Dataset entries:
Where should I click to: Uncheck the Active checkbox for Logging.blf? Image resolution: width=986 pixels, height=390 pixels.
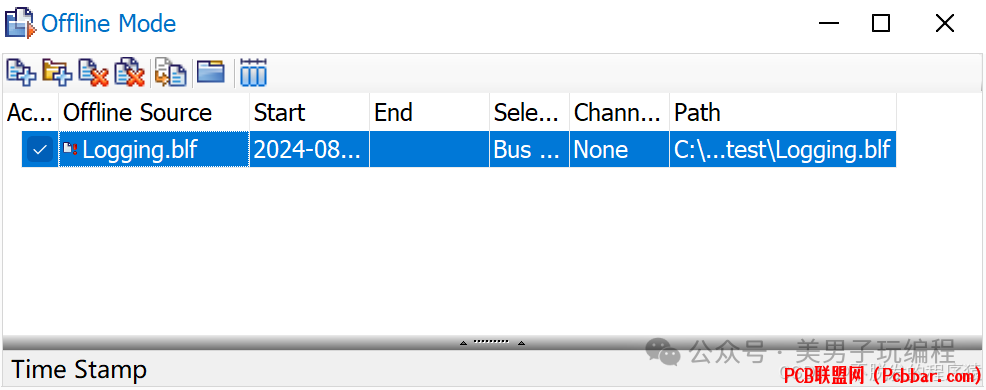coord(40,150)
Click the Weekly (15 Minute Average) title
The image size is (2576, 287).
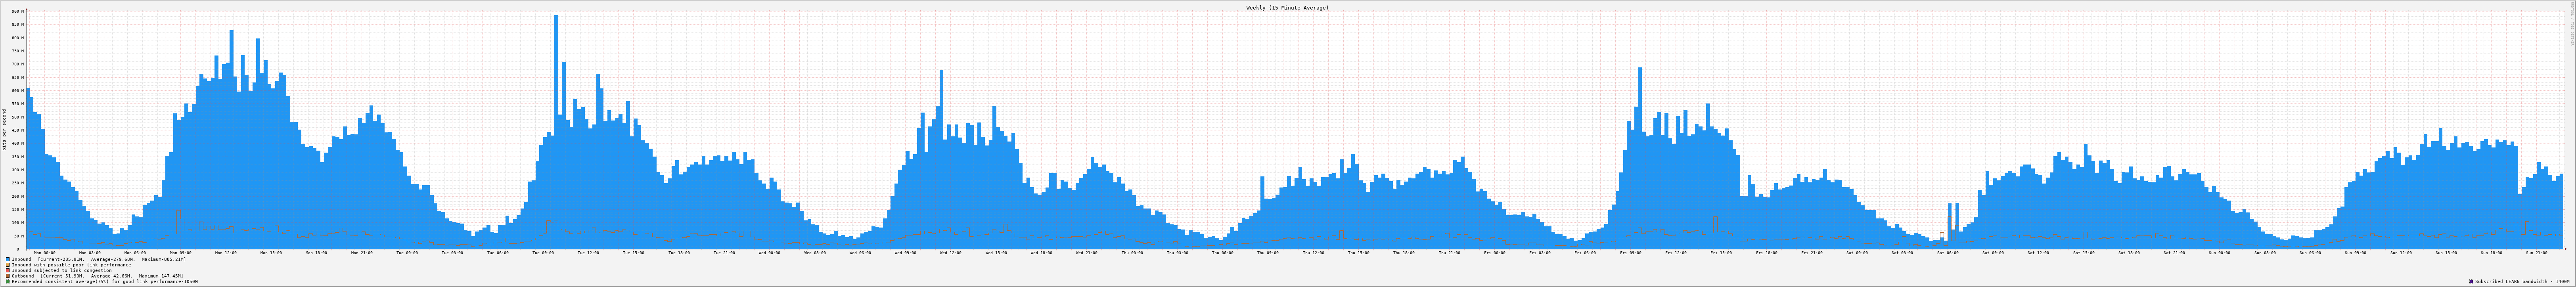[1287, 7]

Task goal: Retype the lines starting with the one that holds "Click the Weekly (15 Minute Average) title" and ending with the last line of the data above, both included; skip the pictures.

Your solution:
Click the Weekly (15 Minute Average) title
The image size is (2576, 287).
[1287, 7]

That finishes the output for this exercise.